◆ **PROBLEM TO WORK ON**: Please return the listing exactly, line for line.

*** Opening RECORD EXTRACTS ***

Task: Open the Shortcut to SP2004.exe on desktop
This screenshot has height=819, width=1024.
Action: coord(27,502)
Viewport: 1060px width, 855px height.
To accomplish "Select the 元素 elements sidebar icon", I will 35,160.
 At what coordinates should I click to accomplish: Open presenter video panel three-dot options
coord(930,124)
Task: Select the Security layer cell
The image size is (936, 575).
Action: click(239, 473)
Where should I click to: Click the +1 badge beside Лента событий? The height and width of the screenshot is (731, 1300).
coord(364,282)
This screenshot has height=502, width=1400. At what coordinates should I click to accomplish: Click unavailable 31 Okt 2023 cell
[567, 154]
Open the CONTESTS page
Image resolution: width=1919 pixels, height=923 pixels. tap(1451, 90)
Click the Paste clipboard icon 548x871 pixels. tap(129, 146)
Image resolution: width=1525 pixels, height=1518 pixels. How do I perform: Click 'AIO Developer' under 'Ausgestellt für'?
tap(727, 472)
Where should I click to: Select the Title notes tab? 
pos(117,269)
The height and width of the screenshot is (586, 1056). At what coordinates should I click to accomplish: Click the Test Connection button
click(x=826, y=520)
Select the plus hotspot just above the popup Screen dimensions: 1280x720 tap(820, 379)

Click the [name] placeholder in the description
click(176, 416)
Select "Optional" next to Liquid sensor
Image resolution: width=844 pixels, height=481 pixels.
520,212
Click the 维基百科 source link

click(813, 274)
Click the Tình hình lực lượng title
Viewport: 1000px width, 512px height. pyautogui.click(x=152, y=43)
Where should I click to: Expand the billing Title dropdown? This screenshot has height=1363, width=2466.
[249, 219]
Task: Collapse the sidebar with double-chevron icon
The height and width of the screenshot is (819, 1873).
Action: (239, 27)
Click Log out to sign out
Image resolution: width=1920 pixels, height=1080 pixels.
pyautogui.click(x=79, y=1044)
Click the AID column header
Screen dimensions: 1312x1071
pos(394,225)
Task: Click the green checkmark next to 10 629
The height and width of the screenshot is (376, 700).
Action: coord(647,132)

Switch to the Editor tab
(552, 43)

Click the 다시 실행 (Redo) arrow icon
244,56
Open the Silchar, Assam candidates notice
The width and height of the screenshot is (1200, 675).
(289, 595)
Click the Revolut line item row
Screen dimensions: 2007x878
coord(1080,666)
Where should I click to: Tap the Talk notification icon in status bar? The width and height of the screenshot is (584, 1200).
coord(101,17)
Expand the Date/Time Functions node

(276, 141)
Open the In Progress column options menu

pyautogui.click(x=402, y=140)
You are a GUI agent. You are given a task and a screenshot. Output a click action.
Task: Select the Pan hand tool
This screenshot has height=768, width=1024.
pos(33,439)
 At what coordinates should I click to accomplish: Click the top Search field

*** Closing RECORD EXTRACTS ***

◆ **EXERCISE SOLUTION**:
Task: Open the Shortcut to SP2004.exe on desktop
This screenshot has height=819, width=1024.
Action: coord(27,502)
Viewport: 1060px width, 855px height.
To accomplish "Select the 元素 elements sidebar icon", I will 35,160.
 At what coordinates should I click to accomplish: Open presenter video panel three-dot options
coord(930,124)
Task: Select the Security layer cell
The image size is (936, 575).
Action: click(239, 473)
Where should I click to: Click the +1 badge beside Лента событий? The height and width of the screenshot is (731, 1300).
coord(364,282)
This screenshot has height=502, width=1400. At what coordinates should I click to accomplish: Click unavailable 31 Okt 2023 cell
[567, 154]
Open the CONTESTS page
Image resolution: width=1919 pixels, height=923 pixels. tap(1451, 90)
Click the Paste clipboard icon 548x871 pixels. tap(129, 146)
Image resolution: width=1525 pixels, height=1518 pixels. How do I perform: Click 'AIO Developer' under 'Ausgestellt für'?
tap(727, 472)
Where should I click to: Select the Title notes tab? 
pos(117,269)
The height and width of the screenshot is (586, 1056). At what coordinates should I click to accomplish: Click the Test Connection button
click(x=826, y=520)
Select the plus hotspot just above the popup Screen dimensions: 1280x720 tap(820, 379)

Click the [name] placeholder in the description
click(176, 416)
Select "Optional" next to Liquid sensor
Image resolution: width=844 pixels, height=481 pixels.
520,212
Click the 维基百科 source link

click(813, 274)
Click the Tình hình lực lượng title
Viewport: 1000px width, 512px height. pyautogui.click(x=152, y=43)
Where should I click to: Expand the billing Title dropdown? This screenshot has height=1363, width=2466.
[249, 219]
Task: Collapse the sidebar with double-chevron icon
The height and width of the screenshot is (819, 1873).
Action: (239, 27)
Click Log out to sign out
Image resolution: width=1920 pixels, height=1080 pixels.
pyautogui.click(x=79, y=1044)
Click the AID column header
Screen dimensions: 1312x1071
pos(394,225)
Task: Click the green checkmark next to 10 629
The height and width of the screenshot is (376, 700).
Action: coord(647,132)

Switch to the Editor tab
(552, 43)

Click the 다시 실행 (Redo) arrow icon
244,56
Open the Silchar, Assam candidates notice
The width and height of the screenshot is (1200, 675).
(289, 595)
Click the Revolut line item row
Screen dimensions: 2007x878
coord(1080,666)
Where should I click to: Tap the Talk notification icon in status bar? The width and height of the screenshot is (584, 1200).
coord(101,17)
Expand the Date/Time Functions node

(276, 141)
Open the In Progress column options menu

pyautogui.click(x=402, y=140)
You are a GUI agent. You are given a task and a screenshot. Output a click action.
Task: Select the Pan hand tool
This screenshot has height=768, width=1024.
pos(33,439)
 At what coordinates should I click to accomplish: Click the top Search field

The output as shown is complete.